Menschen sind keine Zufallsmaschinen
Es stimmt also: Dass sich ein statistischer Trend abzeichnet und sich dann bei weiterer Auszählung noch umdreht, ist bei perfekten Zufallsereignissen höchst unwahrscheinlich – bei Wahlen beobachten wir das aber immer wieder. Das sollte aber niemanden verwundern, denn Menschen sind nun mal keine identischen Glaskugeln.
Nicht alle Bevölkerungsgruppen tendieren im selben Maß dazu, ihre Stimme per Briefwahl abzugeben. Briefwahlstimmen kommen oft von Leuten, die viel reisen, oder die sonntags arbeiten. Möglicherweise kommen sie eher von Personen, die sich besonders stark für Politik interessieren – schließlich haben sie freiwillig die zusätzliche Mühe auf sich genommen, eine Wahlkarte zu beantragen. Die Briefwahl-Bevölkerungsgruppe unterscheidet sich also vom Rest der Bevölkerung. Insofern ist es auch zu erwarten, dass sich diese Bevölkerungsgruppen auch in ihrem Wahlverhalten unterscheiden.
Weiterer Faktor
Dazu kommt noch ein weiterer Effekt: Trumps Republikaner, aber auch die FPÖ in Österreich oder die AfD in Deutschland haben sich immer wieder kritisch gegenüber der Briefwahl geäußert. Dass sich deren Wählerschicht daher statistisch eher seltener für eine Briefwahl entscheiden wird, ist naheliegend.
Solche Unterschiede sind keine mysteriöse Anomalie, die man statistisch erklären müsste, sondern ein ganz normaler Effekt, der zu erwarten ist.

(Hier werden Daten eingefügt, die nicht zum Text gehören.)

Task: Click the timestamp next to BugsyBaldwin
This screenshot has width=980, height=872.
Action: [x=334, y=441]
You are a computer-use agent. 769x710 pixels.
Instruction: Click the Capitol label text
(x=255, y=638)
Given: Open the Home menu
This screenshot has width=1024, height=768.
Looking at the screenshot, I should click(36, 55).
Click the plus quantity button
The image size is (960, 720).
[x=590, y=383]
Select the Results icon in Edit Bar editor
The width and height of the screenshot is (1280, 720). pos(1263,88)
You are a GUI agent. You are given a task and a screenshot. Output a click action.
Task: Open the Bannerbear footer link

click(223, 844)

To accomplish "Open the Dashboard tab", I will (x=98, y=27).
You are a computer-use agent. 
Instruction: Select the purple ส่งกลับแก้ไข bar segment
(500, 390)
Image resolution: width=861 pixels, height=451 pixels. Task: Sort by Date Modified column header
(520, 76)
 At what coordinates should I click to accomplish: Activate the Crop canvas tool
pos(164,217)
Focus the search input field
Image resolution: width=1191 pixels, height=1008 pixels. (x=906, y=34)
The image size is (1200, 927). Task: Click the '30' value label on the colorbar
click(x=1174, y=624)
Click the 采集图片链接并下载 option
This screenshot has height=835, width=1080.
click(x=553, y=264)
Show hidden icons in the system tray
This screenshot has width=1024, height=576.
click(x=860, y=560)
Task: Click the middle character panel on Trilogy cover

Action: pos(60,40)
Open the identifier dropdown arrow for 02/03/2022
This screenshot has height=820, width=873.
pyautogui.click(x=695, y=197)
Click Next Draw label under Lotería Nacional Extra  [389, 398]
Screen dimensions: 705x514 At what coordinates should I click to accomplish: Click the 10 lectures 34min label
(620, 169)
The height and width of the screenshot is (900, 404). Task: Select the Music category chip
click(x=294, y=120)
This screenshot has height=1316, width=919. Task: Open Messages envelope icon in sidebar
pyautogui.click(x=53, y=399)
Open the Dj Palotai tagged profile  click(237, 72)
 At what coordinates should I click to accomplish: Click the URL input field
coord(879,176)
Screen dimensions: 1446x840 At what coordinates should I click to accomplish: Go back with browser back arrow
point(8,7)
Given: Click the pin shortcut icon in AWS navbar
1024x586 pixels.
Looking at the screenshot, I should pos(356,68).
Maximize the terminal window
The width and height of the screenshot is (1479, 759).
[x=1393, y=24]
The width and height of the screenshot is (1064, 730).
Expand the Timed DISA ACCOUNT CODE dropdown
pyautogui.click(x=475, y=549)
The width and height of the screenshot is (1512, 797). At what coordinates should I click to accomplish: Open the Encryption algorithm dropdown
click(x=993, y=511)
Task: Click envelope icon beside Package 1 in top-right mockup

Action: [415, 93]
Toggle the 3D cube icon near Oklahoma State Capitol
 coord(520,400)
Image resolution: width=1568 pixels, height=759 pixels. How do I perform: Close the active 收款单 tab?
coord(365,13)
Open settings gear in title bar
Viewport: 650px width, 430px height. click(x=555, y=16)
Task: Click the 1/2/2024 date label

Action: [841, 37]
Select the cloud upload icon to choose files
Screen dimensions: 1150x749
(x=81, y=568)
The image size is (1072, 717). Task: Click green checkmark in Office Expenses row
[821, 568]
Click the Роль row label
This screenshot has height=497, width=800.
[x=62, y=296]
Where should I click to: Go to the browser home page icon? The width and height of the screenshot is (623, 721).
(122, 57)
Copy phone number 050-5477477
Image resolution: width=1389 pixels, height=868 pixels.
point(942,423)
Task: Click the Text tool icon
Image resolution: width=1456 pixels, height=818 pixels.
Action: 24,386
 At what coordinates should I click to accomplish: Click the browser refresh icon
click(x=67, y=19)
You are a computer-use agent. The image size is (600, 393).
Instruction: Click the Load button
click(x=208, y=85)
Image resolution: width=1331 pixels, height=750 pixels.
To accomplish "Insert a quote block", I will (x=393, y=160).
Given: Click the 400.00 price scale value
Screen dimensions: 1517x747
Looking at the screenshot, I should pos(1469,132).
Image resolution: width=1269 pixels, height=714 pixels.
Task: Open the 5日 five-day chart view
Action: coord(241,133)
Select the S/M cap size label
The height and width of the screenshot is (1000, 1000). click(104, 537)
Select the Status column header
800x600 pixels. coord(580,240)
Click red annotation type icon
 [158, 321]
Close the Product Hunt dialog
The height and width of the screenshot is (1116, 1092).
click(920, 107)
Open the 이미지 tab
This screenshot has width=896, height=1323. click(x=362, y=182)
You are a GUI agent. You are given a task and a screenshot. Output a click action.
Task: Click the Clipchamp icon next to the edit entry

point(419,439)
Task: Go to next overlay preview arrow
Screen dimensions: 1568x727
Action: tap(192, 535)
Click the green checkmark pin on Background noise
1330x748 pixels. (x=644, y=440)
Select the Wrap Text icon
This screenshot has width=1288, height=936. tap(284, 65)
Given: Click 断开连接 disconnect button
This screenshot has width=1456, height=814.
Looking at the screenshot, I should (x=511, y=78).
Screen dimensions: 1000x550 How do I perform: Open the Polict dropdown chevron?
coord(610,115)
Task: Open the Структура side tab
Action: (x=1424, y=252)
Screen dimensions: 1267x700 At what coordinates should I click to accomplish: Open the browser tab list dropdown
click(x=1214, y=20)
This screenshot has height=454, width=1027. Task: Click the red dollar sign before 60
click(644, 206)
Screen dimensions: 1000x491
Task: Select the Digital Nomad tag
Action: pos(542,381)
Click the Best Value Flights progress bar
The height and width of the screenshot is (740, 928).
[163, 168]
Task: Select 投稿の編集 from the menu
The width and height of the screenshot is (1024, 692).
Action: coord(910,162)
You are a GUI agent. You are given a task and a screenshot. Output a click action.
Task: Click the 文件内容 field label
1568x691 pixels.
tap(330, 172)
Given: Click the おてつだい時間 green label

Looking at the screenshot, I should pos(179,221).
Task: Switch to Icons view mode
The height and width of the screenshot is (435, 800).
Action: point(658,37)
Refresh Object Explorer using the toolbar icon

Genauso wählen schließlich auch Menschen in Städten anders als Menschen am Land, Männer anders als Frauen, alte anders als junge. Das würde auch niemand als „statistisch auffällig und somit verdächtig“ bezeichnen.
Das Skandalisieren von Briefwahlstimmen, bloß weil sie sich im Ergebnis von Wahlkabinenstimmen unterscheiden, ist somit nichts anderes als der Versuch, das Vertrauen in das Wahlergebnis zu schwächen – und das ist demokratiepolitisch ein sehr gefährliches Spiel.